M. Mwamba | Baltimore, Maryland United States | 02/09/2004
(5 out of 5 stars)
"This is perhaps, McCoy Tyner's greatest performance. When I first heard it(back in 1974) ,I thought I was listening to two (2) piano players( playing simultaneously), instead of one. His speed, density,depth,warmth,harmonic,melodic and rythmic conceptions are extra-ordinary.His use of African spiritual, melodic, and rhythmic concepts,along with the blues are incredible !!! His music is other-wordly!!! The major reason I extol this CD above all others is because it's live and you can truly apprecaite McCoy Tyner's playing. Truly Phenomenal !!!"
Hard Driving Acoustic Jazz With Great Depth and Feeling
Talking Wall | Queen Creek, AZ | 06/21/2008
(5 out of 5 stars)
"This set of performances was taken from a live appearance in San Francisco. Tyner's band for this outing includes Wilby Fletcher (drums) Jooney Booth (bass - Booth was a Pharoah Sanders and Alice Coltrane alumni by the way) Azar Lawrence (tenor and soprano saxes - Lawrence is fantastic on both horns!) Guilherme Franco (percussion). I'm calling it fusion because for the most part the ensemble tracks don't swing particularly hard. In fact, apart from the piece titled Pursuit it hardly swings at all, it's more of a driving beat under ostinato bass lines. Pursuit absolutely recalls the music of Coltrane classic quartet circ 1965. It sounds like Elvin Jones sitting behind the traps. The rest of the ensemble work is very much like Extensions - another superb release from Tyner. Azar Lawrence (Miles Davis Dark Magus) more than holds his own on tenor sax. It's interesting to note that both Lawrence and Gary Bartz worked with Miles Davis and McCoy Tyner throughout the 70's. The ensemble pieces are very energetic, soulful yet almost fusion-like in their delivery - but it's all acoustic music of course. The ensemble pieces are filled with great percussion and polyrhythmic drumming. The bass playing is mostly ostinato patterns... he only gets to stretch out in a couple of places but that's ok, he basically functions to anchor everyone else's flights of improvisation bliss. Speaking of bliss, Tyner finds his repeatedly throughout the session, his playing ranges from tender to furious.
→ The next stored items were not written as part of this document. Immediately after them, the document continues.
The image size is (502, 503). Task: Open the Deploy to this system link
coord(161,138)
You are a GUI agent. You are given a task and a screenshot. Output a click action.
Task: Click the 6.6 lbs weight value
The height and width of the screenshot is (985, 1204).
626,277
The set includes 2 lengthy virtuoso performances by Tyner - In a Sentimental Mood (solo) and My One and Only Love (duet with Lawrence). The duet is particularly beautiful and heartfelt. It reminds one of the later period work that Trane did with Alice Coltrane to a certain degree. It swells with beauty much like the waves on the ocean. Tyner periodically recalls the melody and then tears off on incredibly fast somewhat atonal finger work across the full range of the keyboard. My One and Only Love is absolutely gorgeous stuff and on its own is worth the price of the CD. Beautiful. I'm listening to that track as I write this review.
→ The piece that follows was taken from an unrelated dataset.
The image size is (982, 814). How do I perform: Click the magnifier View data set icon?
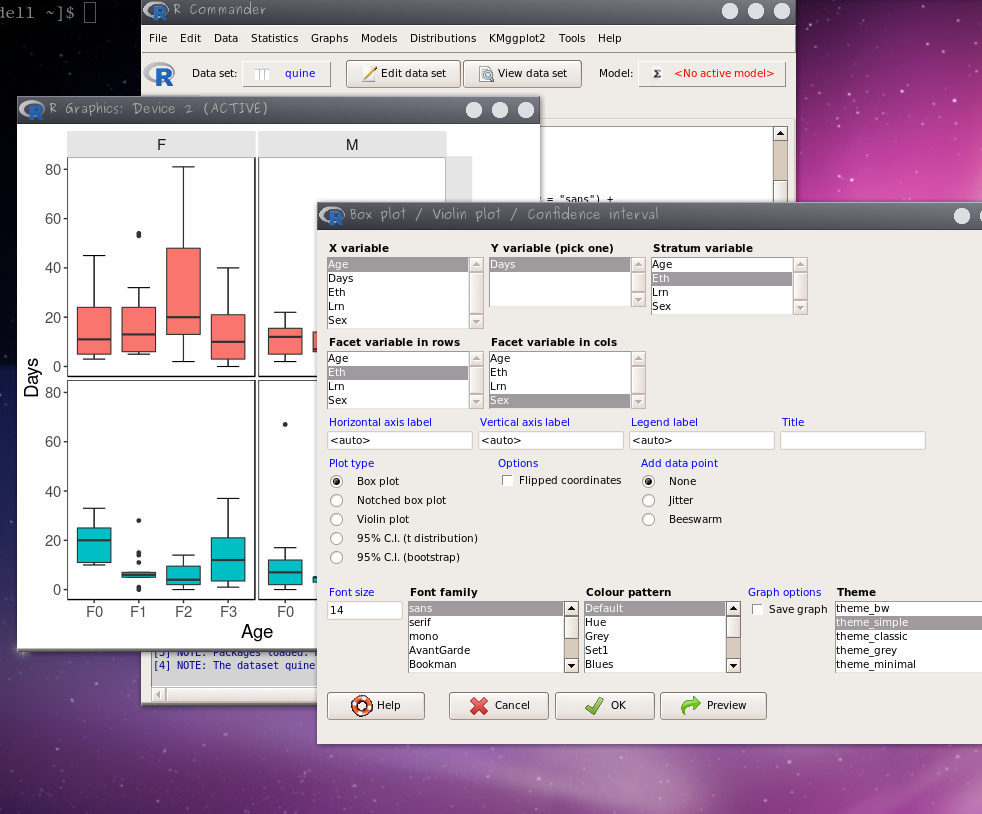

If you are looking for a good release from Tyner's peak years at Milestone Records then this is a good one to own. Back in the day, this was an expensive 2 record set Now this music is all yours for a very reasonable price
A Progressive Jazz Masterpiece
E. Minkovitch | Montreal, Quebec | 01/23/2008
(5 out of 5 stars)
"This is one of McCoys best efforts from that creative period - 1970 to 1980. Unfortunaly it is a scarce item, which is getting impossible to find in record stores these days. While never overtly embracing fusion, his works from this period embrace the ideal of the genre - "to boldly go where no one has gone before" (did I get that quote right?), to expand, to explore the possibilities of expression, inner and outer. Although his band uses acoustic instruments exclusively, they play with a passion and freedom of the best fusion players. They blend genres and expand the boundaries of what is known as jazz, while remaining accessible and highly listenable.
The quality and consistency of the performances and recording is amazing, considering that it's been recorded live in a small club. The sound captures the raw power of the band, that could rival any electric fusion group. In particular, I am impressed with the sound of the drums - crisp, full and right in front - just like a well-miked and well-mixed rock drum kit.
The compositions offer memorable melodies and riffs and the groove is just infectious. And as for the soloing, well, few can match the fire of McCoy in flight, but his bandmates do a great job in supporting him, particularly the drummer and the sax player, who is clearly inspired by John Coltrane. It is music that counts."